My approach: Collaborated with Development Lead to understand AI model capabilities and limitations - Designed prompt structure to provide constructive, encouraging feedback - Created tone guidelines: supportive and educational, not critical - Tested prompts with real student answers to refine output quality - Iterated based on student feedback: "too harsh" vs "too vague" balance The Result: Prompts that delivered specific, actionable feedback while maintaining student confidence and motivation.
I designed an AI feedback interface that:
1. Shows student's answer alongside the exam question for context
2. Provides AI-generated feedback broken into clear sections:
• What you did well (positive reinforcement)
• Areas for improvement (specific, actionable guidance)
• How to strengthen your answer (concrete next steps)
3. Includes confidence rating prompts to track student progress over time
4. Uses encouraging, educational tone throughout.
Design Decisions: - Green/positive feedback shown first to build confidence before critique - Feedback broken into digestible chunks, not overwhelming paragraphs - "Try again" option encourages iteration and learning - Visual hierarchy guides students through feedback systematically
The Solution
Results & Impact
Student Confidence:
Boosted from 20% to 55% after using the AI feedback tool
"Hesitant" responses dropped by 29%
User Satisfaction :
90% of students rated the UX as Good or Excellent
Adoption & Scale:
Successfully launched with History GCSE. Currently expanding to French, English, and Science based on proven success
Business Impact:
Enabled scalable personalised feedback for thousands of students without increasing teacher workload or support costs
Student Self Rated Confidence
Reflections & Learnings
What I'd Do Differently: Earlier and more frequent testing with lower-ability students to ensure AI feedback was accessible across all levels, not just high-achievers.

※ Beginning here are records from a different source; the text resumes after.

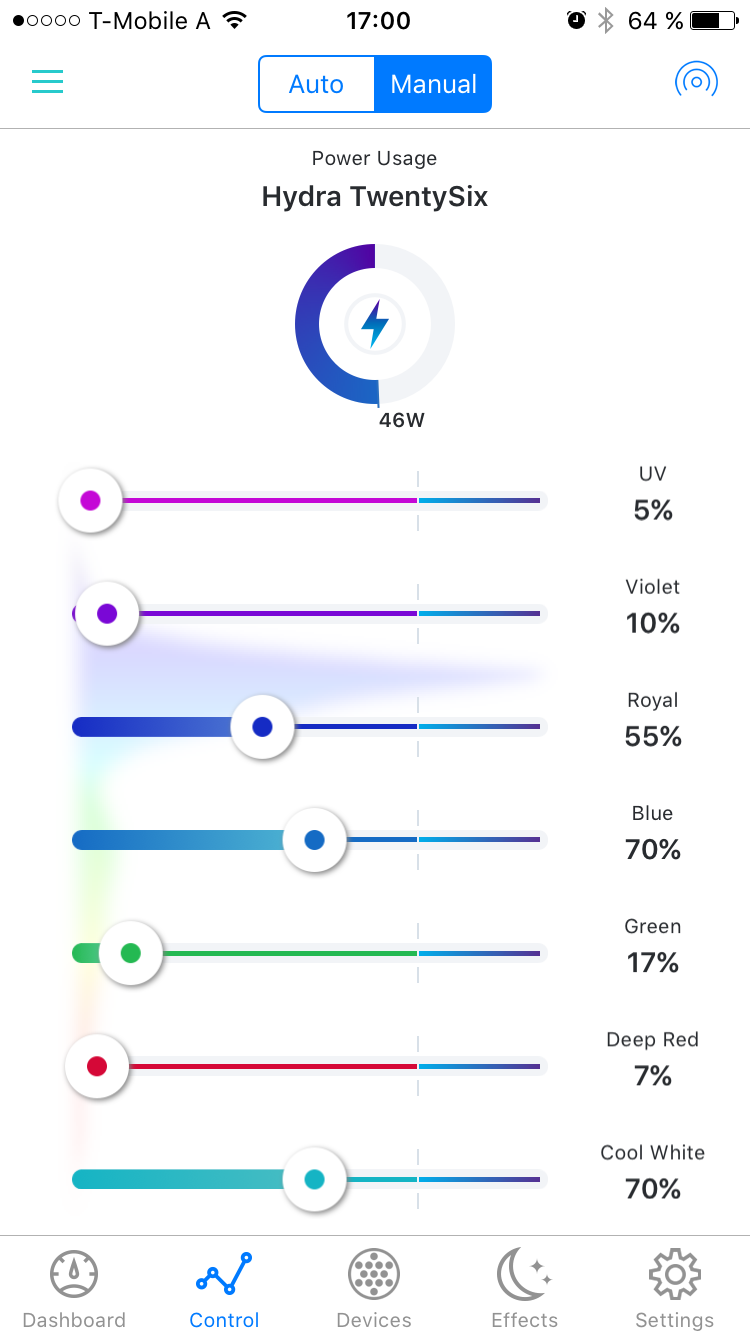Click the Deep Red slider handle
750x1334 pixels.
[x=97, y=1066]
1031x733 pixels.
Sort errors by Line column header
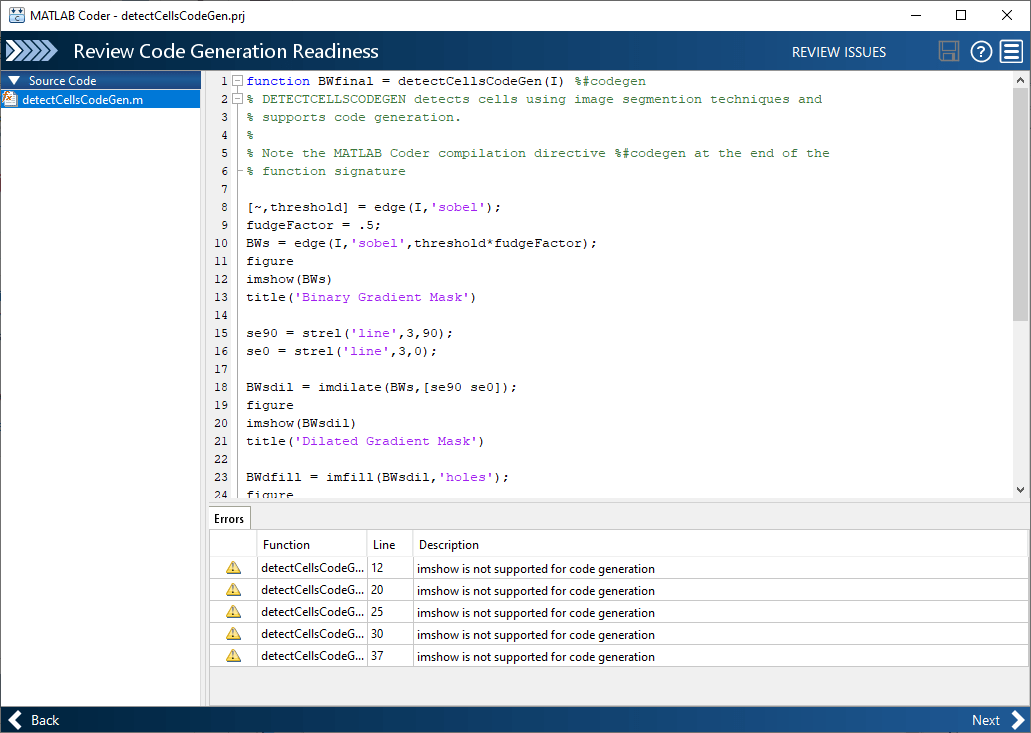(384, 545)
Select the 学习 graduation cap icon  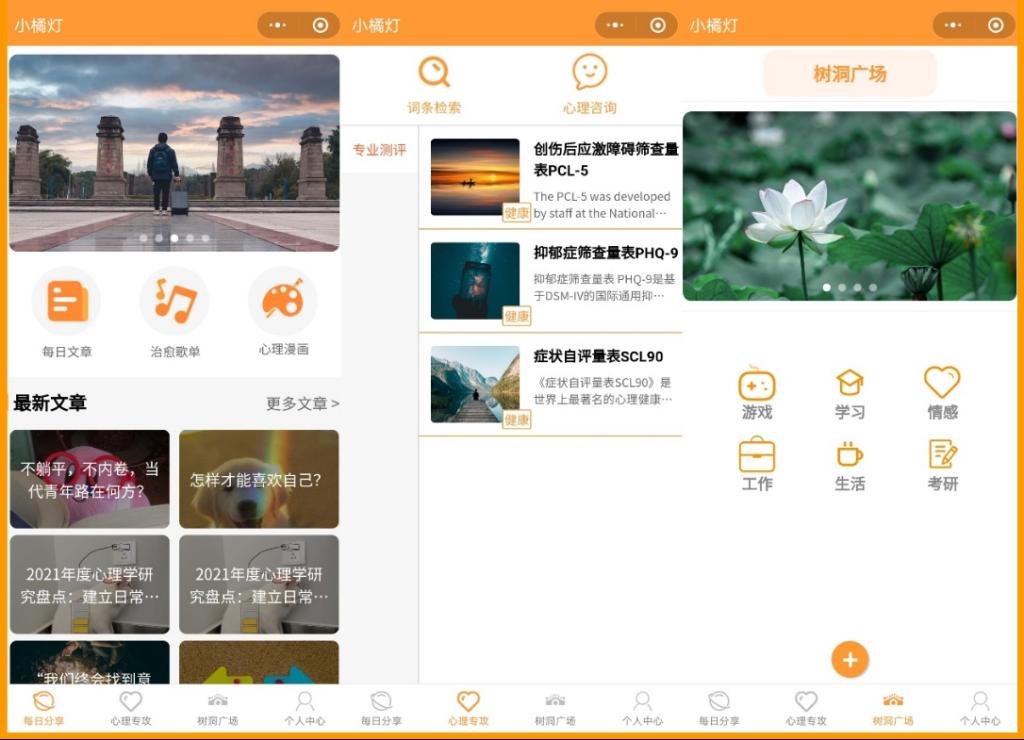(x=850, y=384)
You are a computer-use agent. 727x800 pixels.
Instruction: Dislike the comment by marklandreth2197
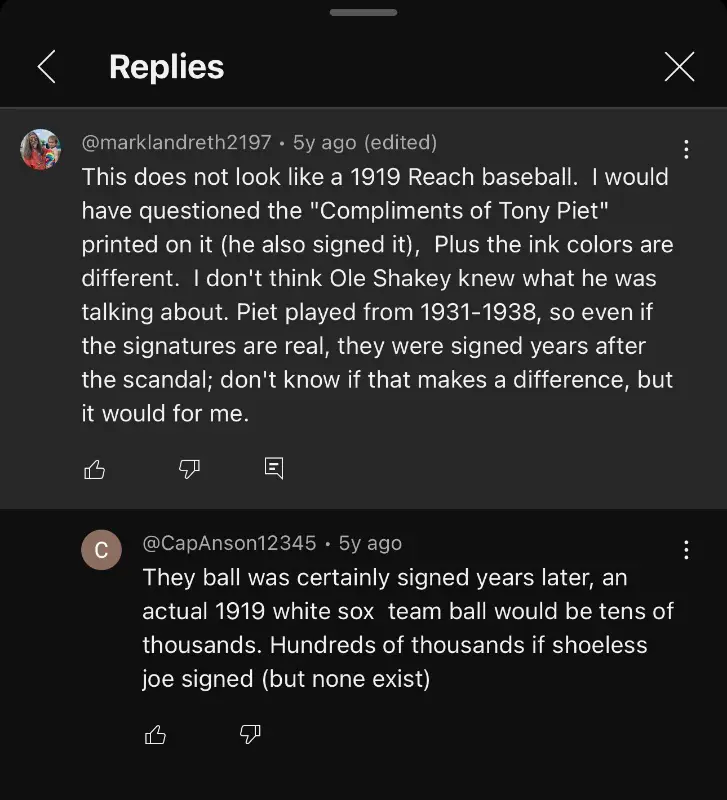189,469
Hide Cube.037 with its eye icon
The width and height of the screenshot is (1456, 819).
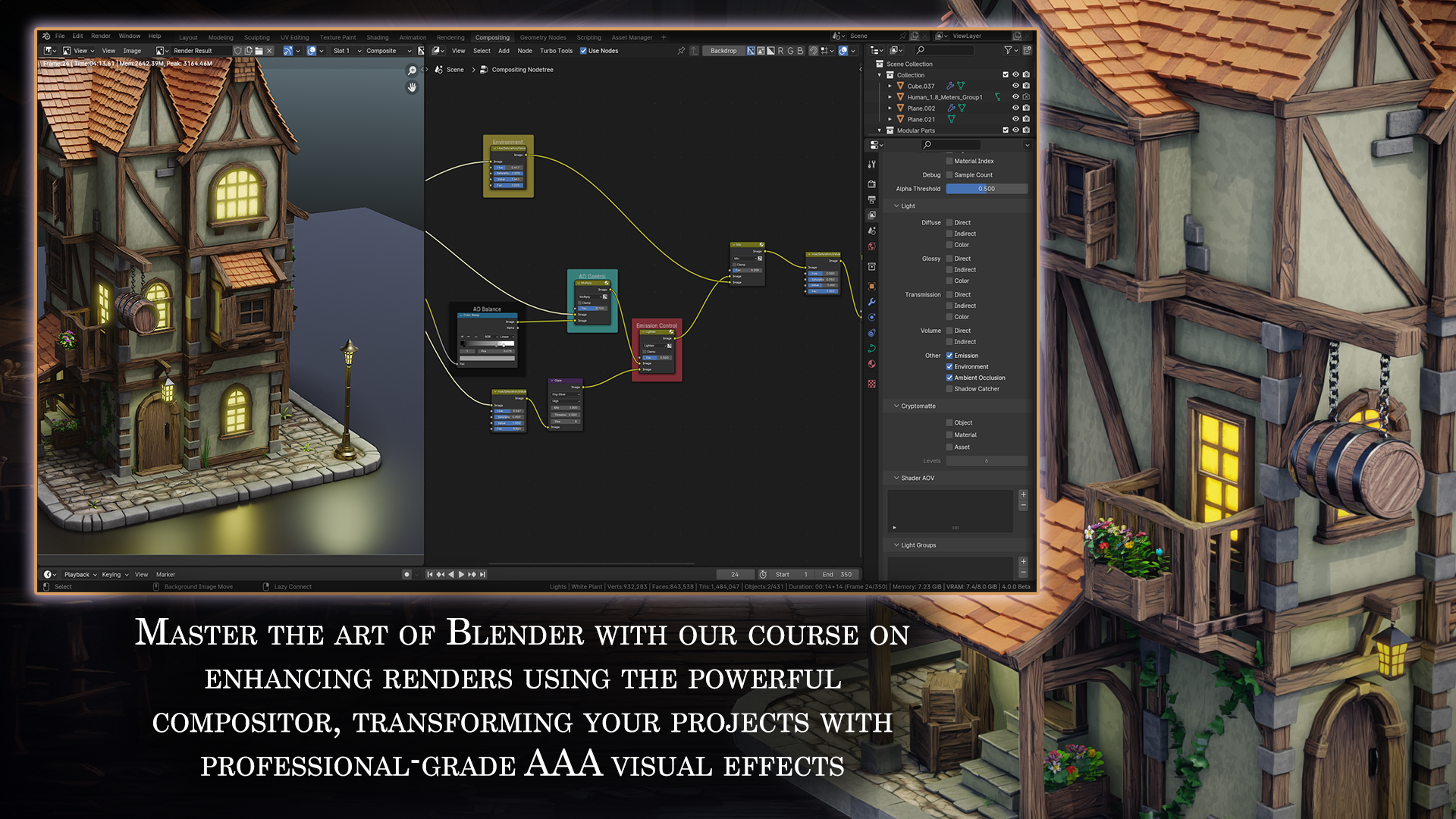(1015, 86)
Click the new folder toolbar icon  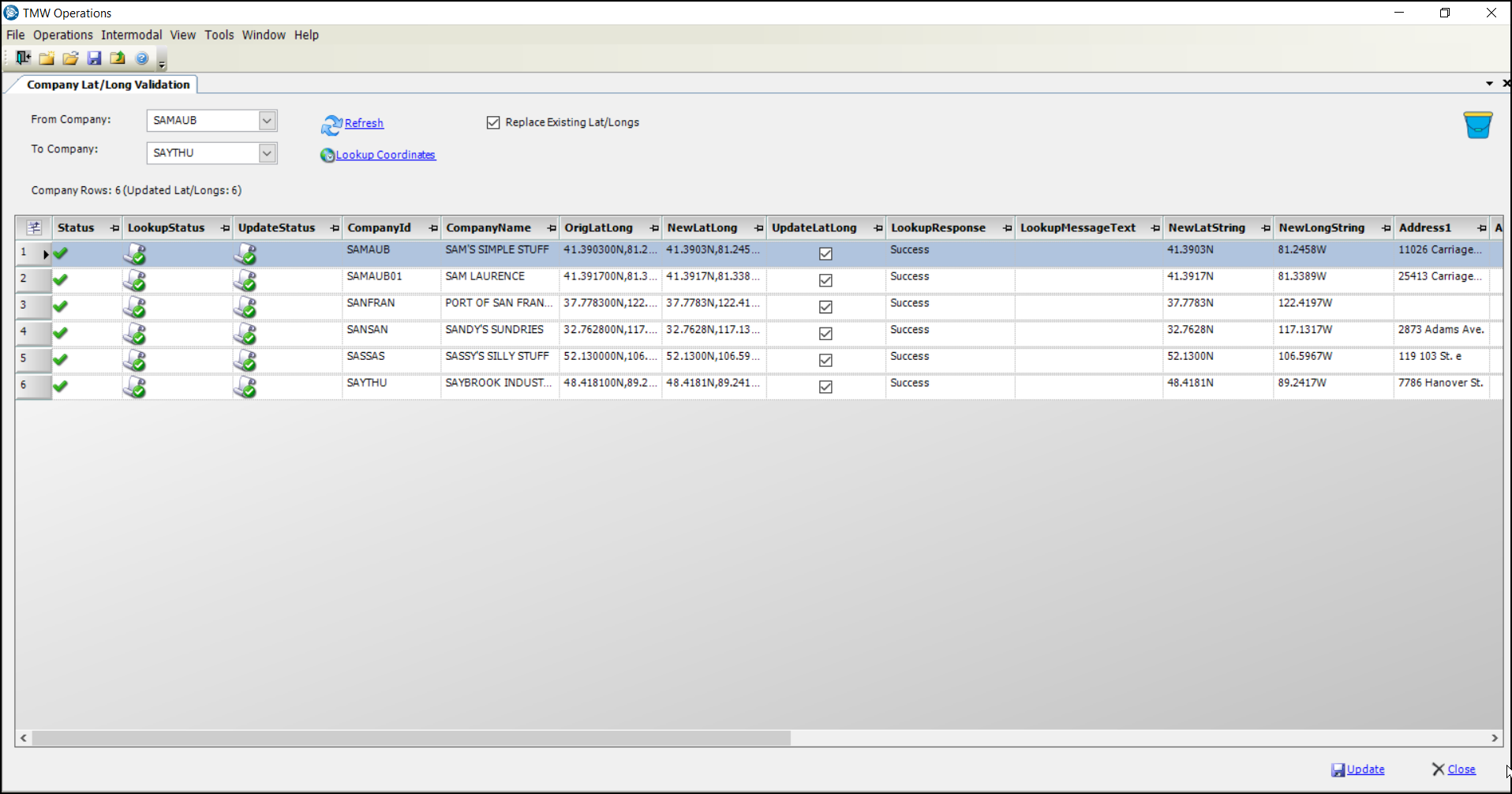tap(47, 58)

Key Takeaway: Designing AI products requires a different skill set than traditional UX. Success came from being embedded in the technical process—understanding the AI's capabilities, collaborating directly with developers on prompt design, and iterating based on real output, not just mockups. This project reinforced that the best AI experiences come from designers who understand the technology, not just the interface.
What's Next: Continuing to refine prompts based on user feedback and expanding the tool across additional subjects while maintaining the encouraging, confidence-building tone that made the History version successful.